Microsoft, Oracle and Salesforce team on digital COVID-19 vaccine campaign

Microsoft Corp., Oracle Corp., and Salesforce.com Inc. has teamed up with a consortium aimed at creating a digital COVID-19 vaccine passport to make travel safer after a pandemic.

The Vaccine Credit Initiative, announced today, also includes several health care organizations such as the nonprofit Mayo Clinic. They hope governments and airlines will start asking people to show they are protected against the COVID-19 virus before they can travel.

The idea is to create a type of digital passport that will be able to store an encrypted copy of a person’s vaccine certificates. The VCI has recommended that anyone with a smartphone receive paper printed QR codes containing authentication certificates to enable safer travel.

“The aim of the Vaccine Credit Initiative is to empower people with digital access to their vaccine records,” said Paul Meyer, chief nonprofit officer of the Commons Project, who is also a member of the consortium. He said the technology would allow people to “safely return to travel, work, school and life, while protecting the confidentiality of their data.”

The VCI intends to use an existing specification called SMART Health Cards in line with W3C and HL7 FHIR Certification Certificate standards designed to allow people to store medical records in a digital wallet such as Apple Wallet or Google Pay.

It remains to be seen whether a digital vaccine passport will ever be necessary for regional or international travel, however. There are also questions about how the scheme would be implemented.
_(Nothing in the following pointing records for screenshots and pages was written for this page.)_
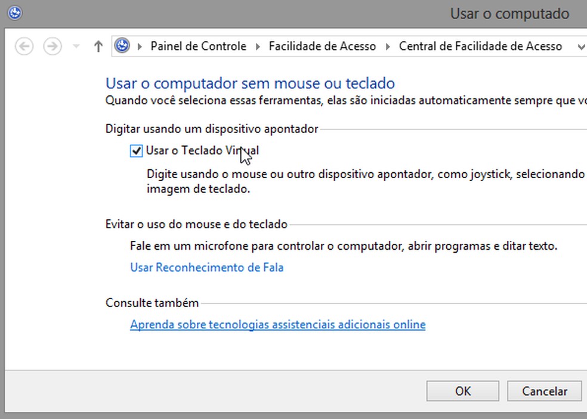Open the online assistive technologies link

point(277,324)
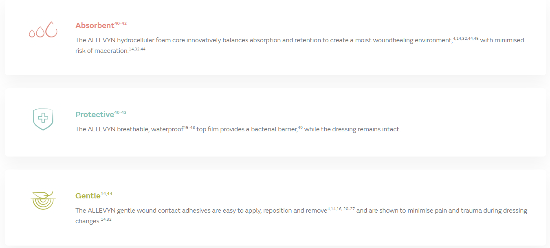This screenshot has height=248, width=550.
Task: Click the Gentle description paragraph
Action: tap(301, 216)
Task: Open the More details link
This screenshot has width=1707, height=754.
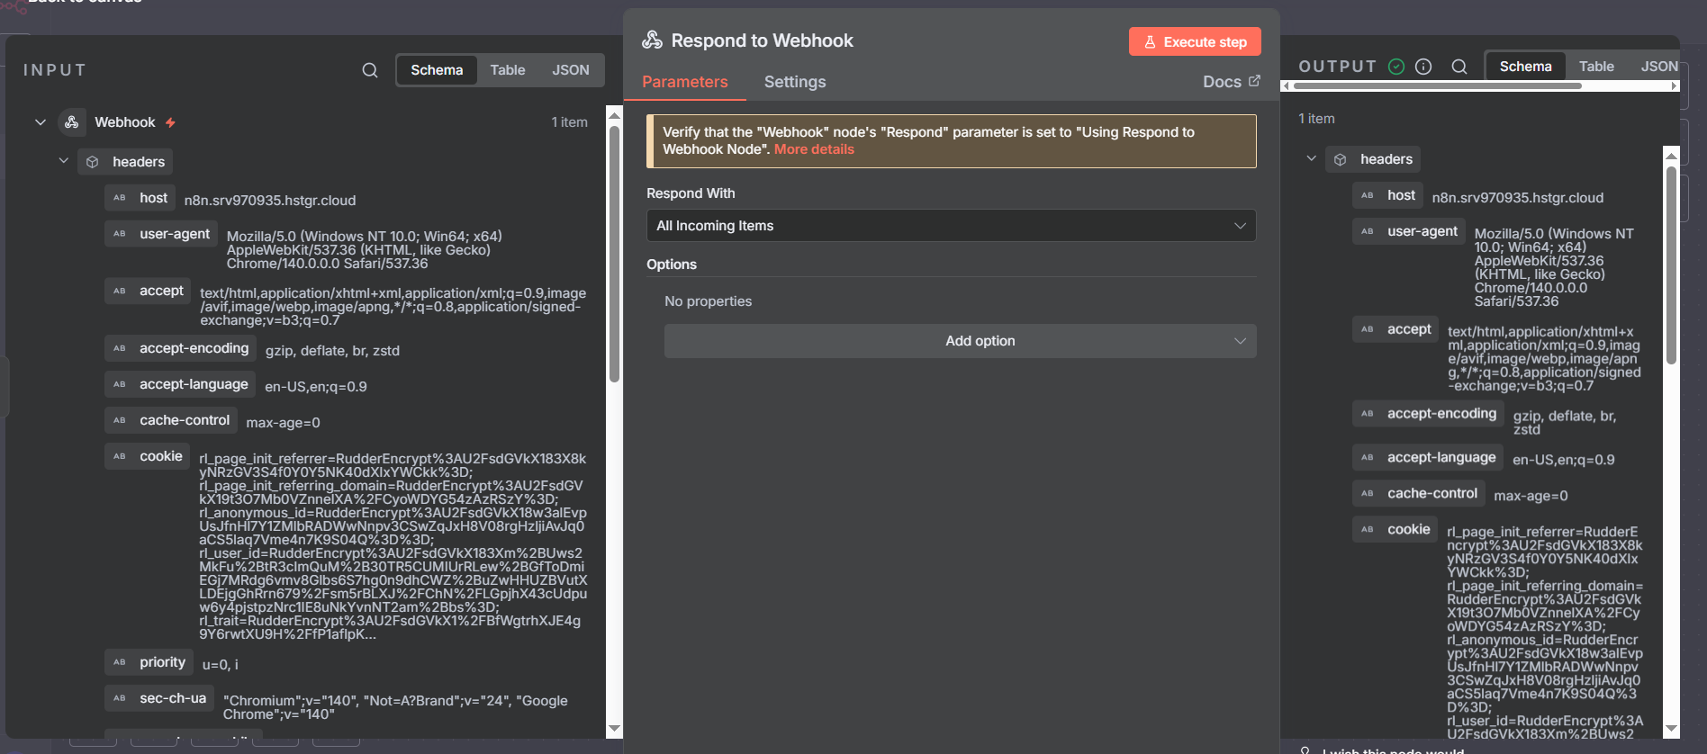Action: tap(814, 149)

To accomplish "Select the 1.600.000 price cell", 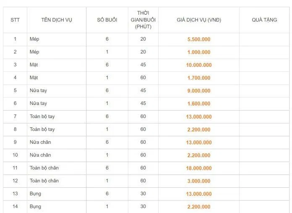I will pyautogui.click(x=199, y=104).
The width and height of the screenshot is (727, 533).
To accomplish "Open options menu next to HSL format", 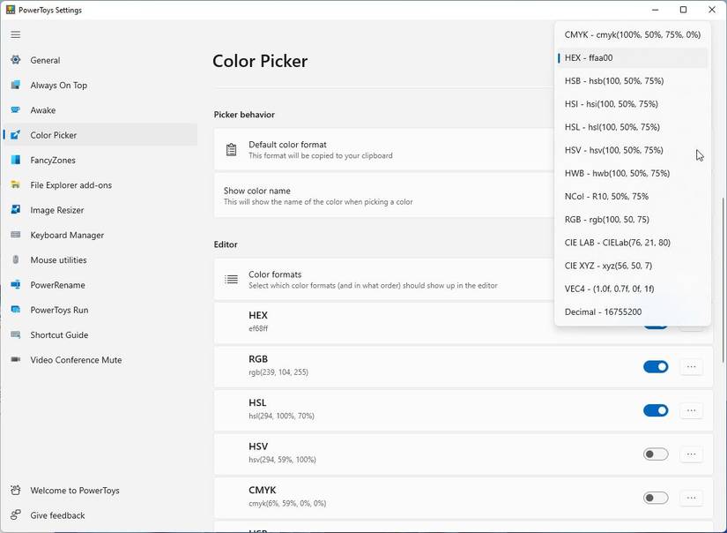I will pyautogui.click(x=691, y=409).
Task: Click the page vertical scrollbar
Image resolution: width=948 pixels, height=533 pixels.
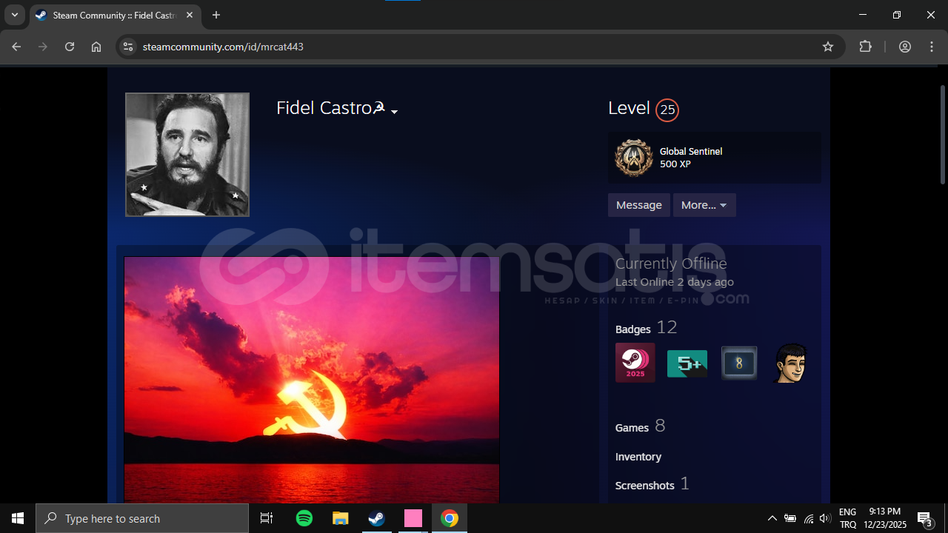Action: [x=943, y=133]
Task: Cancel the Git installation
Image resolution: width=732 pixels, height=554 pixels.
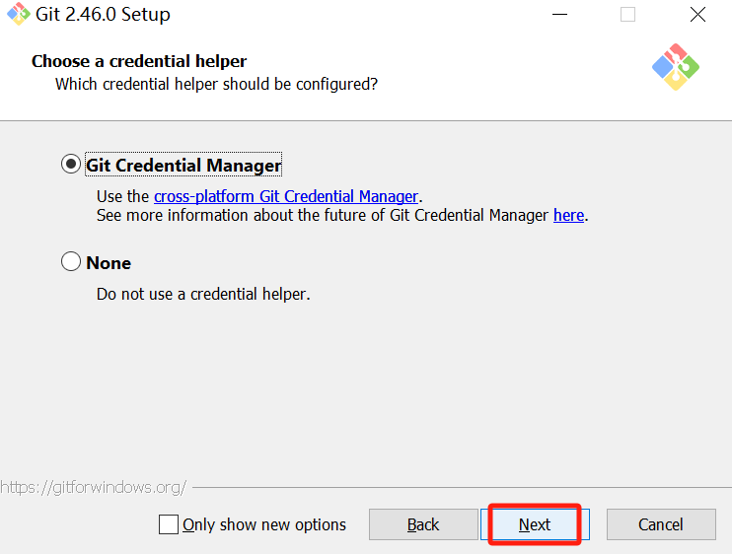Action: [x=660, y=524]
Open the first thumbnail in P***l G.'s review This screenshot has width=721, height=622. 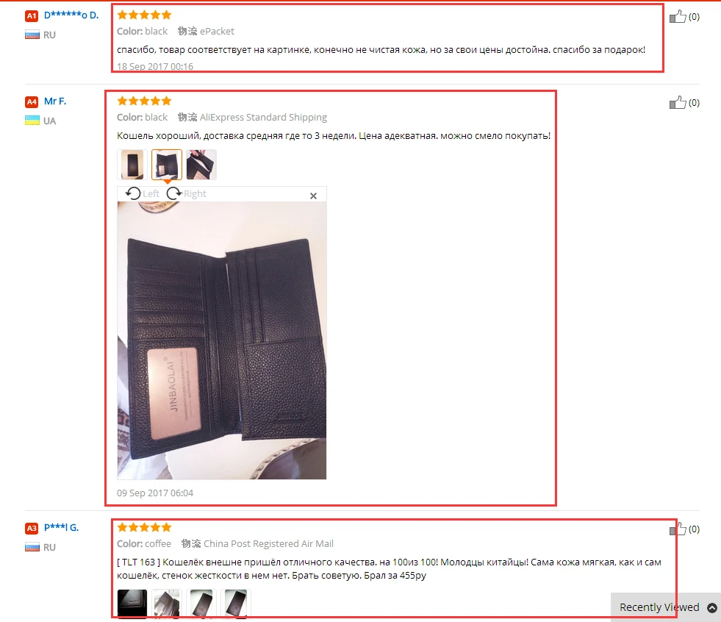click(132, 603)
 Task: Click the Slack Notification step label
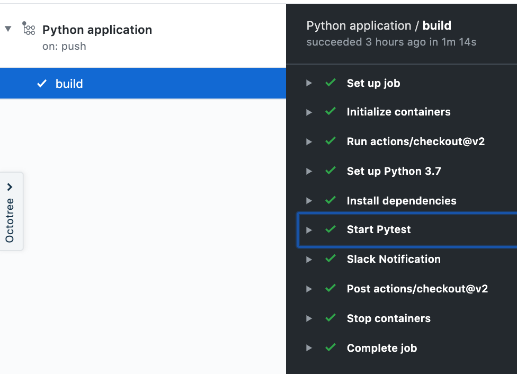[394, 259]
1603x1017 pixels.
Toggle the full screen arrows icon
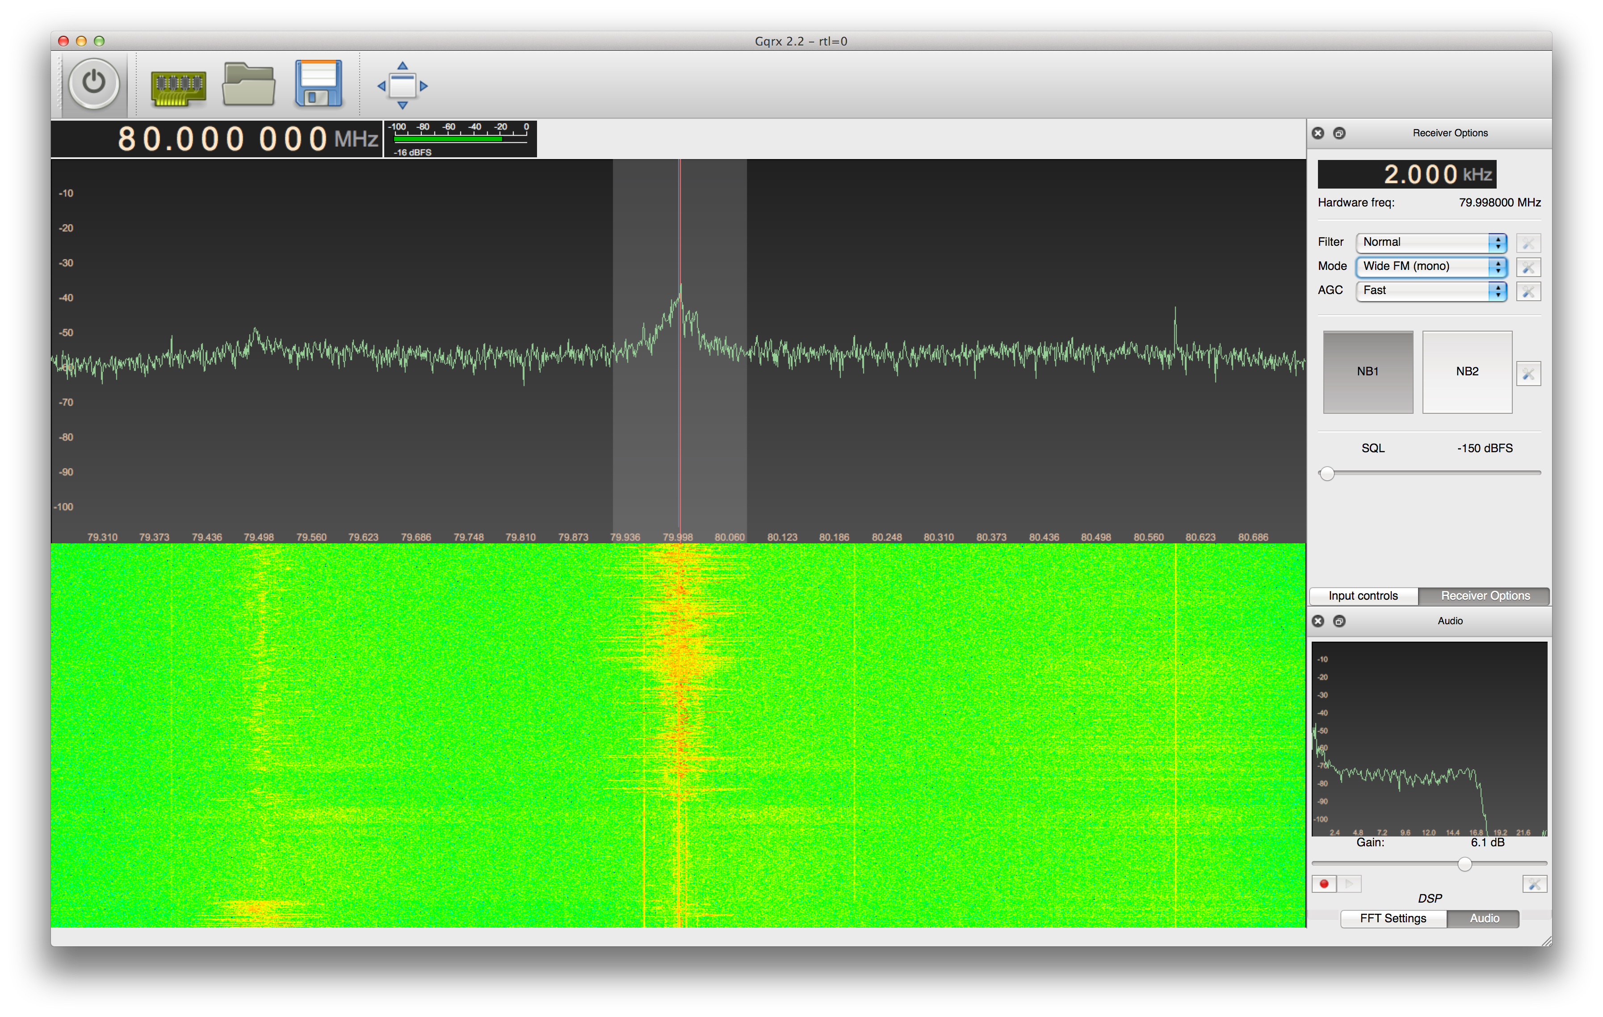[x=402, y=86]
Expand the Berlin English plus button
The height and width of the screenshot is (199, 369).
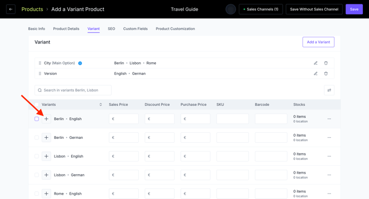pyautogui.click(x=46, y=119)
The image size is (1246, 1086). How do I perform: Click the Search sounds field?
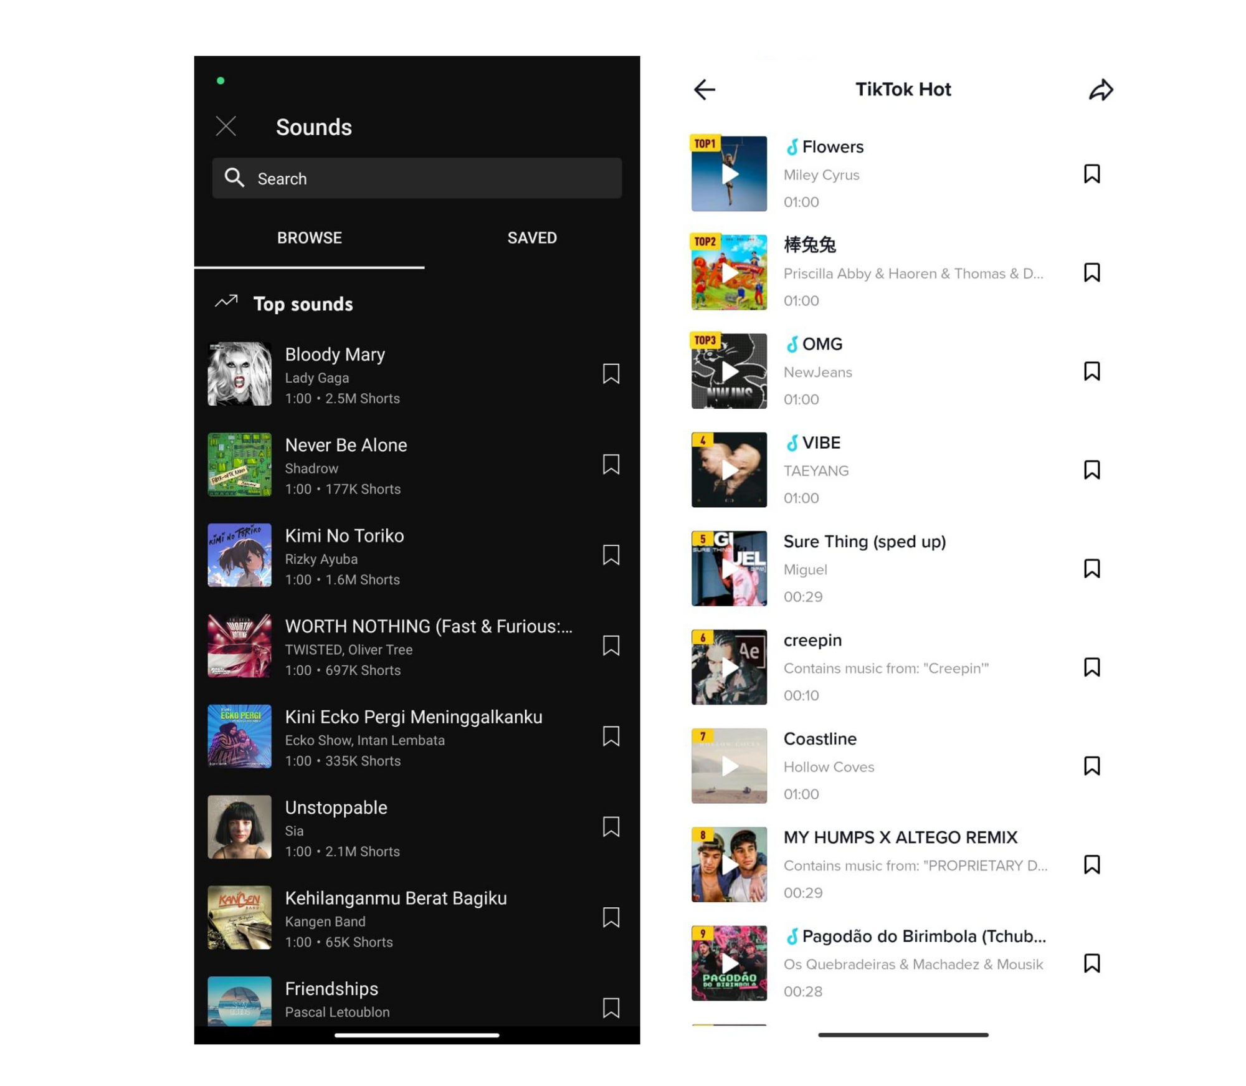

Some people in the U.S. have already received paper cards that record their COVID-19 vaccine jobs, and it’s unclear how they would move those records to digital status.

In addition, some countries are going ahead with models based on existing vaccine documents that some countries need to get in, such as vaccines for diseases such as yellow fever and polio. . There are also ethical questions about whether someone who proves they are vaccinated should have more freedom than someone who cannot.

Analyst Rob Enderle of the Enderle Group, in this case, said that he believes that health concerns outweigh any ethical or privacy concerns. He told SiliconANGLE that the COVID-19 pandemic has posed a major problem because silos tend to contain health information, which has severely hampered the international response.

“Because we know that some superstitious people do not show signs and that places where people gather, such as airports, can be deadly if one of these masses gets in,” it is essential to identify and prevent these people, ”said Enderle. “I see a tool like this being essential for ensuring better virus spread and more effective mitigation, especially internationally.”

Mike Sicilia, vice president of Oracle’s global business units, takes the same view, arguing that digital access to people’s medical records will be critical to resuming safe international travel.

“This process has to be as easy as online banking,” Sicilia said. “We are committed to working with technology and the medical communities, as well as global governments, to ensure that people have secure access to this information where they need it.”

Photo: torstensimon / Pixabay

Since you are here …

Show your support for our mission with the one-click subscription to our YouTube channel (below). The more subscribers we have, the more YouTube will recommend relevant content and emerging technology content to you. Thank you very much!

Support our mission: >>>>>> SUBSCRIBE NOW >>>>>> to our YouTube channel.

… We would also like to tell you about our mission and how you can help us achieve it. SiliconANGLE Media Inc.’s business model. based on the intrinsic value of the content, not advertising. Unlike many online publications, we do not have a payroll or run banner advertising, as we want to keep our journalism open, with no impact or the need to follow traffic.News, reporting and commentary on SiliconANGLE – along with live, unwritten video from our Silicon Valley studio and global video teams at theCUBE – take a lot of hard work, time and money. Maintaining the high quality requires sponsorship support that is in line with our vision of ad-free journalism content.

If you like the commentary, video interviews and other ad-free content here, please take a moment to view a sample of the video content supported by our sponsors, tweet your support, and keep coming back to SiliconANGLE.